Something is categorically amiss – nay, noxiously rotten – in the erstwhile State of Porbandar. That, by the way, was the principality where the grandfather as well as the father of the Father of the Nation did duty as Dewan or Prime Minister once upon a time and where the latter was born. Porbandar, on the nose of the uniquely shaped landmass of Kutch and west of Ahmedabad and Sabarmati Ashram, was categorically not on the Dandi March route. That salt-bound trail of 241 miles wound its way southwards along the mainland coast.

But that’s neither here nor there. Except perhaps for the fact that the 241 miles that Gandhi and his 79 Satyagrahi followers covered in 24 days inspired Montblanc of Germany to launch a limited edition of 241 hand-crafted Gandhi fountain pens. Tushar Gandhi, MK’s great grandson, found nothing wrong with the idea. According to BBC “[h]is charitable foundation has already received a donation of $145,000 from Montblanc and will receive between $200 and $1,000 for each pen sold.” Tushar, I reckon, thinks like the bania that he is and his great grandfather was.

Banias are from the trader/merchant stock. According to Jafar Mahmΰd (Mahatma Gandhi: A Multifaceted Person, page 53), Gandhi once admitted that he was a bania and there was no limit to his greed. On page 64 of the same book, there’s an account of how he was not averse to raising money by auctioning the gifts he received. A lime went for Rs.10/-; a cotton garland for Rs.201/-; a golden takli (drop spindle) for Rs.5000/-; a thrice-auctioned ring worth Rs.30/- for Rs.445/-; a casket for Rs.1000/-. Imagine what these bids would be worth at the 21st century prices. When it came to raising funds for his causes, Gandhi was also a shameless beggar.

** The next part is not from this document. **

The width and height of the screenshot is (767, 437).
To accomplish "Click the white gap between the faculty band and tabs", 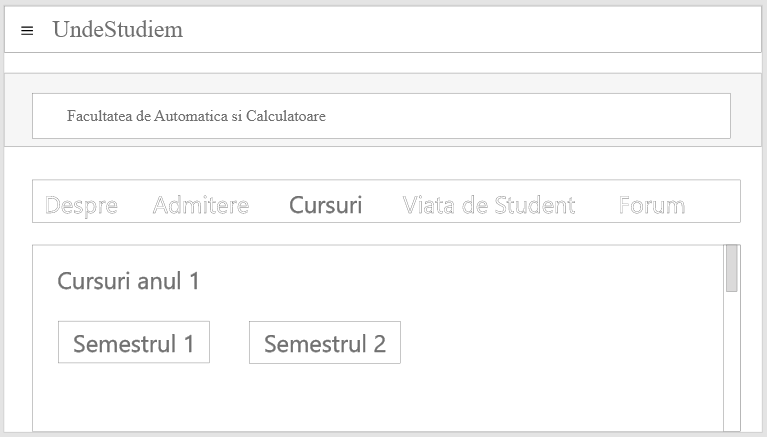I will pyautogui.click(x=380, y=163).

Dijo Kappen of the Centre for Consumer Education, Kerala, does not agree with Tushar Gandhi’s bania logic. The Centre stopped the sale of the Montblanc product by filing a suit in the Kerala High Court evoking a 1950 Indian law prohibiting the improper use of emblems and names. “It is a mockery of the great man and … an insult to the nation … to use him as a poster boy,” argued Kappen. Are there haves and have-nots among NGOs and are there internecine rivalries and jealousies out there too, one wonders.

The text on the Montblanc website clearly says that the $25,000 (£16,000) gold and silver limited edition pen is homage to the 241 miles travelled by Gandhi on the Salt March from Ahmedabad to the coast.

Is there what is known in philosophy and semantics as “category error” lurking here?

I’m reminded of my mythical friend Henry Root’s daughter, Doreen, a student of philosophy and sociology at the University of Exeter in the sober seventies when Mrs Thatcher ruled the roost in Britain. Young Doreen used to be rather adept at spotting logical faux pas.

She would probably have posed the question in the present case as follows.

Can a profit-making product pass off as homage to a man who made a fetish out of living in poverty although it took a lot of money to keep him there, said Sarojini Naidu?

Or, can a self-serving act pose as homage to a selfless person?